En la perspectiva del Estado, un siglo pasa rápido, cinco katunes son una exhalación. Solo parecen eternos por la especulación combinatoria que representan las 25 administraciones de gobierno que en ese término recibirán en sus manos el delicado porvenir de la nación. Veinticinco experimentos, tiritos, colazos, en la destartalada bicicleta del pueblo. Por eso el bicentenario no merece tanta atención como la que haría falta, por ejemplo, para un pensamiento prospectivo de largo plazo hacia un país moderno y una sociedad civilizada.
En ruta al tricentenario nos esperan desafíos pesados, cambios lentos y consensos frágiles. La democratización del poder público, entre el 2030 y el 2040, daría condiciones previas para la recuperación, el rescate, la reparación, la rehabilitación, la reconstrucción y la reconciliación. Lo machaco por masoquismo: en el fondo no creo que hayamos tenido mejores cosas en el pasado. Sé que el mundo cambia tan rápido que nuestro potencial de ventajas competitivas —carga hídrica, diversidad biológica, riqueza del subsuelo, posición geoestratégica, bono demográfico— podría estar obsoleto antes de haberlo aprovechado.

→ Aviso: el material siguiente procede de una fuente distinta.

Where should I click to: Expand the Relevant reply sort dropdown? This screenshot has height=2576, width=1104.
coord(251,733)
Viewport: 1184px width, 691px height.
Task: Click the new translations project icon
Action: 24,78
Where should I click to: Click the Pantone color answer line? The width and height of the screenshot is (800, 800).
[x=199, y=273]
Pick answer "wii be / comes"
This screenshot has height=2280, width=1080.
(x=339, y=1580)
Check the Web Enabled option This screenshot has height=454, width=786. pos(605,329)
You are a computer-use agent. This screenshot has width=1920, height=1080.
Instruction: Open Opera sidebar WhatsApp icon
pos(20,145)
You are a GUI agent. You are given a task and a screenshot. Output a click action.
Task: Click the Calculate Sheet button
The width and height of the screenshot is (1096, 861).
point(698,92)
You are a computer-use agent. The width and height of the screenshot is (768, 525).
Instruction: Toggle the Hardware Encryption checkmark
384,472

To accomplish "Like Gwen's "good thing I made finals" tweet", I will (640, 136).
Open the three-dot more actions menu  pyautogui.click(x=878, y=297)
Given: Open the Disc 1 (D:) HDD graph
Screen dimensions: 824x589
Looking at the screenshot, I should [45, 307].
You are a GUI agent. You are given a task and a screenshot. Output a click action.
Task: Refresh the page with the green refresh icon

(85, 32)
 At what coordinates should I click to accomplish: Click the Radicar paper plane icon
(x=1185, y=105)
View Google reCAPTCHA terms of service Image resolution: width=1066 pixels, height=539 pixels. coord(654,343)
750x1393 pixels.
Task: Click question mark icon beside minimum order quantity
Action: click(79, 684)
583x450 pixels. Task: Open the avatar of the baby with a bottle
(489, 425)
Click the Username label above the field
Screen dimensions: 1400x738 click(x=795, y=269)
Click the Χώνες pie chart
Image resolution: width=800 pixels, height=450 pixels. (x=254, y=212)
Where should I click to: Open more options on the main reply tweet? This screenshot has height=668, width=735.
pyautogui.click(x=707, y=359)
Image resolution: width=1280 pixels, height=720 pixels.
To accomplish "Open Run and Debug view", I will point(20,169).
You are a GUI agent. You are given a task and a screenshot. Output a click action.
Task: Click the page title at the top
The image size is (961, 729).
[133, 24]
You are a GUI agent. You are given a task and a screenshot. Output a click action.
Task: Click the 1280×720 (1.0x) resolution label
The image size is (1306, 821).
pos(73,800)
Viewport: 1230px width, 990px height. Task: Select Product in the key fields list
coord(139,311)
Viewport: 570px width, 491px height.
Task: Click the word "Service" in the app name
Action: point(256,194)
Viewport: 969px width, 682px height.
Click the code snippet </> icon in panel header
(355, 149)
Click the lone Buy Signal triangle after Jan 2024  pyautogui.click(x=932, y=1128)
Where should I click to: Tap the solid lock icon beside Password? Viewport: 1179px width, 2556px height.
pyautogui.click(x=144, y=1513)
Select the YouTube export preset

También sé que son duras de tragar las lecciones del último centenario. Pero dudo que en la conciencia ciudadana esté clara la contribución de la inteligencia militar, de la caridad cristiana y de la moral burguesa a la bancarrota social, económica y política del país desde la proclama de 1821 y lo arriesgado que sería caminar hacia el tricentenario sobre la misma trinca ideológica.
La antevisión del objeto, esa tarea seminal, esa chispa que falta, me recuerda las bolitas de masa que frotaba en círculos sobre la batea con levaduras de un siglo, con el infaltable antifaz de paño verde, anticipando con la imaginación el fruto del esfuerzo: el canasto de bollos bajo las hojas de jocote, junto a la mermelada de guayaba.